Passage provided ->
How long does it take to render using your API? :)

Rendering time scales with the length / complexity of the document. At the moment, our self-serve API renders slower than a headless chrome setup. We are working on speeding this up as it is currently in the order of seconds.
Glad to see people building in the PDF space, which as a format is unfortunately both awful and ubiquitous. Are you planning to build any support for programmatically filling out existing PDF forms? That's a huge pain point our product is facing that doesn't seem easy to solve.
Yes, our focus is on programmatic interactions with PDFs, form filling is on our roadmap, alongside programmatic digital signature and many more.
Amazing, is there anywhere I can follow along to find out when form filling will be available?
Sure! Feel free to join our Discord, we post announcements as soon as new features are released. You can also ask for features, we prioritise these requests with enterprise customer's in our development roadmap.
I'm facing that same pain point of programmatic PDF filling. I noodled around in the PDF format and learned it's a bit difficult to deal with fonts and formatting. But I think this client-side library works well enough, as a start: https://pdf-lib.js.org/#fill-form

I've also heard of one paid API that I forgot but seemed to work well, and this related service https://www.jotform.com/, and I also considered porting some server-side libraries to WASM. One day I'll collect all the libraries and findings in a blog post.

Task a -> In the entries, swap "Identify the location of" for "Find the position of" in the lines from the one holding "Identify the location of print-button." through the one holding "menu-item-label: 她的QQ空间 is", inclusive. Give back only those lines, with everything else left unchanged.
These entries have no connection to the PDF discussion.

(Stored data entries)
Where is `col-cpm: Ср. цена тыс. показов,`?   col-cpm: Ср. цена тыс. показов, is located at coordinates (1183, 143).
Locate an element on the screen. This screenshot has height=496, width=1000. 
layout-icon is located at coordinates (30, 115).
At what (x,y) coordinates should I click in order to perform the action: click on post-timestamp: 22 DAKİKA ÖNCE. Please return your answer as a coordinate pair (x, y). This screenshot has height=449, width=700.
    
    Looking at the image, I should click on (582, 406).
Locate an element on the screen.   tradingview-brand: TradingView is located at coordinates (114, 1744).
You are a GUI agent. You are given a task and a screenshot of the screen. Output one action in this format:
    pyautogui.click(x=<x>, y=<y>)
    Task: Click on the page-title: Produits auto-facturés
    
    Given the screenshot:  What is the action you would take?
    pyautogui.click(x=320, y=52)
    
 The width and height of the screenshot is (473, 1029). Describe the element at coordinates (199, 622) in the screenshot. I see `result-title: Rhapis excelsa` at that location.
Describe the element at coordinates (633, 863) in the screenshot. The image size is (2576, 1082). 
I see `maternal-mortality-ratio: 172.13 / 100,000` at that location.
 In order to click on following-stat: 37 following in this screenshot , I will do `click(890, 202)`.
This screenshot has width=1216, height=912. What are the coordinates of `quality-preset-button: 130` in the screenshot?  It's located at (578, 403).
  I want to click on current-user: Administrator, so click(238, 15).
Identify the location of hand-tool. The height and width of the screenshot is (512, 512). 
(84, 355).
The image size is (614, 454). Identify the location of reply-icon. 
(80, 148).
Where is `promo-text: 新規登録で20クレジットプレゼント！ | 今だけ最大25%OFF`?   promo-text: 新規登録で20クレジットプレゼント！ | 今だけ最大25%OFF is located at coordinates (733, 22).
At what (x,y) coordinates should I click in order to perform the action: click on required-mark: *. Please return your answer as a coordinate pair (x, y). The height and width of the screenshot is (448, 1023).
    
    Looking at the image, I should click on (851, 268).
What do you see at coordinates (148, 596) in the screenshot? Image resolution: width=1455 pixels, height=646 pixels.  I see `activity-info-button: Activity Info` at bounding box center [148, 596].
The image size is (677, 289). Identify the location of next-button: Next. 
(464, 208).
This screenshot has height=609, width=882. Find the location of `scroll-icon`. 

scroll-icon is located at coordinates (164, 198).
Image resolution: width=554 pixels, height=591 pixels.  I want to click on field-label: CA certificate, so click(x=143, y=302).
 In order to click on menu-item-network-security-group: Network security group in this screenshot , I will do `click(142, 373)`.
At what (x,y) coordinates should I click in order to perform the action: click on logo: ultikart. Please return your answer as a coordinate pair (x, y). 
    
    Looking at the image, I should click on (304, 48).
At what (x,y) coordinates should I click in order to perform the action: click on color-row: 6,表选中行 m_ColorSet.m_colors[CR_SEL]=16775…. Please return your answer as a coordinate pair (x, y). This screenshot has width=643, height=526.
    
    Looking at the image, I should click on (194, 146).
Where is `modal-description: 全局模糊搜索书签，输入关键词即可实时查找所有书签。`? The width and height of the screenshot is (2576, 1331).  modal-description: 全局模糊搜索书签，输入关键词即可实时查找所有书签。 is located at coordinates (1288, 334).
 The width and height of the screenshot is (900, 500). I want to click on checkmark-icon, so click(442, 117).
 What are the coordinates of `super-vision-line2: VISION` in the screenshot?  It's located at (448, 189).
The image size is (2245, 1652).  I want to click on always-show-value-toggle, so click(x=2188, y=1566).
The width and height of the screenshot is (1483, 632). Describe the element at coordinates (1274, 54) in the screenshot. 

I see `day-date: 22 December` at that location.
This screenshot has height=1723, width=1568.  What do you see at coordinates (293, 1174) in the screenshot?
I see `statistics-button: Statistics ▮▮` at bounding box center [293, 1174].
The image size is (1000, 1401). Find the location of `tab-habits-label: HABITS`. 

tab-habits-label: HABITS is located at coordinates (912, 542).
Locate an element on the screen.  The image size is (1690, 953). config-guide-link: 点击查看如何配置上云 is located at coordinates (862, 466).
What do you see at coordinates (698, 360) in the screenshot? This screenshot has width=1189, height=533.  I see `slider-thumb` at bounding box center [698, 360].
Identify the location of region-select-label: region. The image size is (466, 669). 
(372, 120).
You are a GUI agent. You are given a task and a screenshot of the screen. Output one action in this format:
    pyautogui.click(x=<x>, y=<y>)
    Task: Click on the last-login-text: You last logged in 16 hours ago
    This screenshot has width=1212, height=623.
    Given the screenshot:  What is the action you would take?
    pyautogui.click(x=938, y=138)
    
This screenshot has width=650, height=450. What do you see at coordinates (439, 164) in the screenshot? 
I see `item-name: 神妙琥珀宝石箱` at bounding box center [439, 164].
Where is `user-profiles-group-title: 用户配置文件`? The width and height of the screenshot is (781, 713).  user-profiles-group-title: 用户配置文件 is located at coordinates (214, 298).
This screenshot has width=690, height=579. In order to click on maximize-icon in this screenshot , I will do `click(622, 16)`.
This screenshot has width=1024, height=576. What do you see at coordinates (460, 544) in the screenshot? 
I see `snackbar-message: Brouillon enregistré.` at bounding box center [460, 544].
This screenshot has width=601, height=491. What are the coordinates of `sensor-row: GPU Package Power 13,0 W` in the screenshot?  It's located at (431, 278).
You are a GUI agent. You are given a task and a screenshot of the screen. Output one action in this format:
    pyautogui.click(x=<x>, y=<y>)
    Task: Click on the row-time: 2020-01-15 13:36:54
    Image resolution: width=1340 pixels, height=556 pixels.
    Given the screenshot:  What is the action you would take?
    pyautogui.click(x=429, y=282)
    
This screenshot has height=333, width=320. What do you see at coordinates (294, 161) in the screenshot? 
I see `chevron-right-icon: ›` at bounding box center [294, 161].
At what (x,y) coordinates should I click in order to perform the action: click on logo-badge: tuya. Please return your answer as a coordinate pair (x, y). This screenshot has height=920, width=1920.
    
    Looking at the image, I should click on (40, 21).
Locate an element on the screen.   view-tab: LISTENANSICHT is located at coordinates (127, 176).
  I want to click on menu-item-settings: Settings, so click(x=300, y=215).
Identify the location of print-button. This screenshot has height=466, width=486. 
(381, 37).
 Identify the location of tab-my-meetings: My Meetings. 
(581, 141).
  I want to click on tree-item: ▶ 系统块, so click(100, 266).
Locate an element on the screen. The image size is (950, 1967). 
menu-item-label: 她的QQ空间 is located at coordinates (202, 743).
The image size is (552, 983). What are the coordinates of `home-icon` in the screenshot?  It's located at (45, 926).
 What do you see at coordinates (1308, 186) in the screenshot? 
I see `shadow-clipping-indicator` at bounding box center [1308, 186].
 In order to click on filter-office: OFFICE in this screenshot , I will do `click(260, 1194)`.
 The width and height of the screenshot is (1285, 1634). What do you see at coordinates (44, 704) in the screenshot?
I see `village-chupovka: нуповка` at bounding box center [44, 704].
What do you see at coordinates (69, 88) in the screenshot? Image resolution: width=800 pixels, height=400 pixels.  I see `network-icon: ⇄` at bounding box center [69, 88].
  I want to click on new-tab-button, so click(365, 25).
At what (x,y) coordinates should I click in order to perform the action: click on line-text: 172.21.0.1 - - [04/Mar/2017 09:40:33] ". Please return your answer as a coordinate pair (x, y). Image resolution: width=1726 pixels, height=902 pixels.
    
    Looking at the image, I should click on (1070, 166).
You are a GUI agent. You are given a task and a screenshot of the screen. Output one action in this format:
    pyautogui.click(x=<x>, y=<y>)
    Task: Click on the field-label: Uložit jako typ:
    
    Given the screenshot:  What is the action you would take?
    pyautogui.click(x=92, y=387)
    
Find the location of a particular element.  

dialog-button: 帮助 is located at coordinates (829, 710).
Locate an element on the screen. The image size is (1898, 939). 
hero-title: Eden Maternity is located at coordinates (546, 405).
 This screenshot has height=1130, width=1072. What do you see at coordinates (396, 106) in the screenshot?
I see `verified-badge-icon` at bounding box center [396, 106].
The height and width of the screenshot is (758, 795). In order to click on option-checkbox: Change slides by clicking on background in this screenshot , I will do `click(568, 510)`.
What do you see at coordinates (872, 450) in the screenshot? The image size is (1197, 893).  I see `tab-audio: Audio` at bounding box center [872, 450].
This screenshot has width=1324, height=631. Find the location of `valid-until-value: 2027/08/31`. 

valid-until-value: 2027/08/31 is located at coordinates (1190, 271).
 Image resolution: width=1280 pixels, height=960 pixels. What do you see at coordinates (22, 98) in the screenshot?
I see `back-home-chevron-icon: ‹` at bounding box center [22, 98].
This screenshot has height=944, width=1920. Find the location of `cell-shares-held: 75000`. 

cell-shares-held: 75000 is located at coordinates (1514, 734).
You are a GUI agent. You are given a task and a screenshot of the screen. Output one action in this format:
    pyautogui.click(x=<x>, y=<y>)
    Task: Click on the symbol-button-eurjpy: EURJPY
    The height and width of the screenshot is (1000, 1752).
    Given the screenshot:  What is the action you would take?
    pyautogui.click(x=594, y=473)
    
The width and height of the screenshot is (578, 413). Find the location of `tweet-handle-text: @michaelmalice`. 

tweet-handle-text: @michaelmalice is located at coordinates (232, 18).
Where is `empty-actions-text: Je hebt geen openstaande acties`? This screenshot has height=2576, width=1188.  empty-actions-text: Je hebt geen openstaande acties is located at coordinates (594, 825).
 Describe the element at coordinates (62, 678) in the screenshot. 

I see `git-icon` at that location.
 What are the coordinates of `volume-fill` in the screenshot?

Task b ->
Answer these questions about the PDF discussion:
(i) What setup does the self-serve API currently render slower than?
(ii) Where are announcements posted when new features are released?
(iii) Which client-side library is suggested as a start for filling PDF forms?

Solution a ->
Find the position of print-button. This screenshot has height=466, width=486. 
(381, 37).
 Find the position of tab-my-meetings: My Meetings. 
(581, 141).
  I want to click on tree-item: ▶ 系统块, so click(100, 266).
Locate an element on the screen. The image size is (950, 1967). 
menu-item-label: 她的QQ空间 is located at coordinates (202, 743).

Solution b ->
(i) A headless chrome setup.
(ii) On their Discord.
(iii) pdf-lib (https://pdf-lib.js.org/#fill-form).